> Required work:
**a.** Decide whether each statement agrees with the text below on licensing homeopaths. Answer yes or no for each, quoting the words of the text that decide it.
(i) The Arizona bill contains a felony violation section.
(ii) NHFA supports requiring licensure of homeopaths who are not medical doctors.
(iii) A certification for use of a title such as "doctor" presumes that the profession itself is dangerous.
**b.** Continue the text below on licensing homeopaths, picking up after its final sentence.

Now for the first time, there is a state proposal to license homeopaths who are not medical doctors, by requiring a particular course of study in order to “practice medicine as a homeopathic doctor.” This bill in Arizona includes a felony violation section in the bill. NHFA holds that there is no public need or basis to mandate licensure of homeopaths in this way. If there are unlicensed homeopaths that wish to use the title “doctor”, then the type of law that would be appropriate would be a title protection registration or certification law, or an outright exemption for any type of regulation, but not a licensure law with felony charges.


The very act of establishing licensure for a profession establishes the presumption that the profession is dangerous and that it should not be in the public domain because it creates a serious risk of harm to the public.


In contrast, the act of establishing a certification for use of a professional title such as “doctor” establishes the presumption that the use of the title is dangerous without a specific amount or type of education and that the specific title should not be used in the public domain because its use creates a serious risk of harm to the public.

> Dataset content:
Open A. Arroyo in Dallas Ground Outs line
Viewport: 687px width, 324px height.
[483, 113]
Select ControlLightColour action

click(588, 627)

> Task results:
**a.**
(i) Yes: "This bill in Arizona includes a felony violation section in the bill."
(ii) No: "NHFA holds that there is no public need or basis to mandate licensure of homeopaths in this way."
(iii) No: it "establishes the presumption that the use of the title is dangerous without a specific amount or type of education"

**b.**
NHFA believes that licensing homeopaths who are not medical doctors is a very dangerous precedent for homeopathy that could eventually affect all of the homeopaths in America by creating a presumption and perception of harm. NHFA believes that homeopathy itself does not rise to the level of public harm requiring government intervention into the profession and a need to regulate homeopathy to protect the public.


NHFA is a strong advocate for consumer access to health care options, and for intense review of laws that are proposed that might abridge the freedom to access healing options. NHFA reviews laws with a long-term vision in order to discern what the most appropriate relationship is to have with the government when it comes to a health care option.


NHFA opposes this licensure effort as unnecessary and detrimental to the profession of homeopathy and instead recommends passing safe harbor legislation, which would enable all homeopaths and many other healers to practice their vocation without the need for licensure or criminal violations.


Aren’t homeopaths in Arizona protected by an exemption?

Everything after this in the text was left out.